• **PROBLEM**
Tally the lines below that contain the word "will", then give the tally alone.

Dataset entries
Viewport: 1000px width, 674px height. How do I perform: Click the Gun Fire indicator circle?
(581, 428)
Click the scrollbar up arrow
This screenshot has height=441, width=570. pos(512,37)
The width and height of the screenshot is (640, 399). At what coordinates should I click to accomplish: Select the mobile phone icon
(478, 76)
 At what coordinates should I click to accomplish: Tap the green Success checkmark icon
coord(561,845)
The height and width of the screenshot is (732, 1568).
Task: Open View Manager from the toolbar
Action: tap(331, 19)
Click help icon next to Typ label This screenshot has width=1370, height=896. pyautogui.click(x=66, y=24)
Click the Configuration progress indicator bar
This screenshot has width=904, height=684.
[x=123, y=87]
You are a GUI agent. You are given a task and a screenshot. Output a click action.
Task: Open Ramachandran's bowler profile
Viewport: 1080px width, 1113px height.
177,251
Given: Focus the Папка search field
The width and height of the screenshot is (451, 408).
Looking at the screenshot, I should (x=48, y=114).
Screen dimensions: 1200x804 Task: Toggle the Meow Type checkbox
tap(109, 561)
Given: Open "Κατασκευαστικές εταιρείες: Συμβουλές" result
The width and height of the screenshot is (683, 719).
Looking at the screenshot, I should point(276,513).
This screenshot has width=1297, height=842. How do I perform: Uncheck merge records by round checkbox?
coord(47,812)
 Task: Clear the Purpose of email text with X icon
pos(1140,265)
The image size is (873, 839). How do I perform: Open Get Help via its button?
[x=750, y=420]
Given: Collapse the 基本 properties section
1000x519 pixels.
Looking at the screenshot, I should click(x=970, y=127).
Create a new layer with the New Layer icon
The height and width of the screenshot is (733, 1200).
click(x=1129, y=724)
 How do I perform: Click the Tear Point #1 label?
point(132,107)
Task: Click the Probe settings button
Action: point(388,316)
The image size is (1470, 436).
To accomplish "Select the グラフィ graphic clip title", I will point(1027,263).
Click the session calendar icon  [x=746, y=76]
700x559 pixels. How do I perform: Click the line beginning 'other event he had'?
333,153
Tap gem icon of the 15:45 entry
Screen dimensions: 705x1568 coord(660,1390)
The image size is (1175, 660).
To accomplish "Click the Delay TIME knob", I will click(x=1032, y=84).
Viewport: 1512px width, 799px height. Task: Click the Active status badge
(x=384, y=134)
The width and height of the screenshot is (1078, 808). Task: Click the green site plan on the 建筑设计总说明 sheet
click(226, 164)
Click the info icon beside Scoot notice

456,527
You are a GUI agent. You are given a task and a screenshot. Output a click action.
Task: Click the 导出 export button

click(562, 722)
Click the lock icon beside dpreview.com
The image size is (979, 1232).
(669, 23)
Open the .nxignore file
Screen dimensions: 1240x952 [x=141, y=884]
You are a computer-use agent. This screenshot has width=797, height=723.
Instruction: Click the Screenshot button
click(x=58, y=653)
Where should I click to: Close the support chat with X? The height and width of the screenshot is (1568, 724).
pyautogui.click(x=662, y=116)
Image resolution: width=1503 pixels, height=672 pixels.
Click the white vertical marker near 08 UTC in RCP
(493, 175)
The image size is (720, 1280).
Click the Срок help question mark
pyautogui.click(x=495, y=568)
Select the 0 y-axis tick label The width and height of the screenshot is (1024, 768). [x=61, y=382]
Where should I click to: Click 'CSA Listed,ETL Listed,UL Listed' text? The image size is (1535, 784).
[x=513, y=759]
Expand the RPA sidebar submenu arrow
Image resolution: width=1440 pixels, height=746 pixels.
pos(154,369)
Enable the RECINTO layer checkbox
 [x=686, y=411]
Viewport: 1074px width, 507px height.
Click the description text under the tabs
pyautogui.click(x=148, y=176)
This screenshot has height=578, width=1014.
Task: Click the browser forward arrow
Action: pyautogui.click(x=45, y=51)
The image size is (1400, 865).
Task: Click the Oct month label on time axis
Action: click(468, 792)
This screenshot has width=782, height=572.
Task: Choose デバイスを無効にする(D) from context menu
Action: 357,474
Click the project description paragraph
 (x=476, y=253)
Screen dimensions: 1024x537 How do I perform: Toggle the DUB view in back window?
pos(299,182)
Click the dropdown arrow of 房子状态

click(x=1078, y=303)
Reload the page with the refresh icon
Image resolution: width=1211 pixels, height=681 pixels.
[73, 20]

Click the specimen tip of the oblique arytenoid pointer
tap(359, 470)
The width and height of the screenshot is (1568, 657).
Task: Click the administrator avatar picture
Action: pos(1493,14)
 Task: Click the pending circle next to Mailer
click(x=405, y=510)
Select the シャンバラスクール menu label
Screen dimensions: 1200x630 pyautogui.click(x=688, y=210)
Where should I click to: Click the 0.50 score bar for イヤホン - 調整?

• **SOLUTION FOR THIS EXERCISE**
2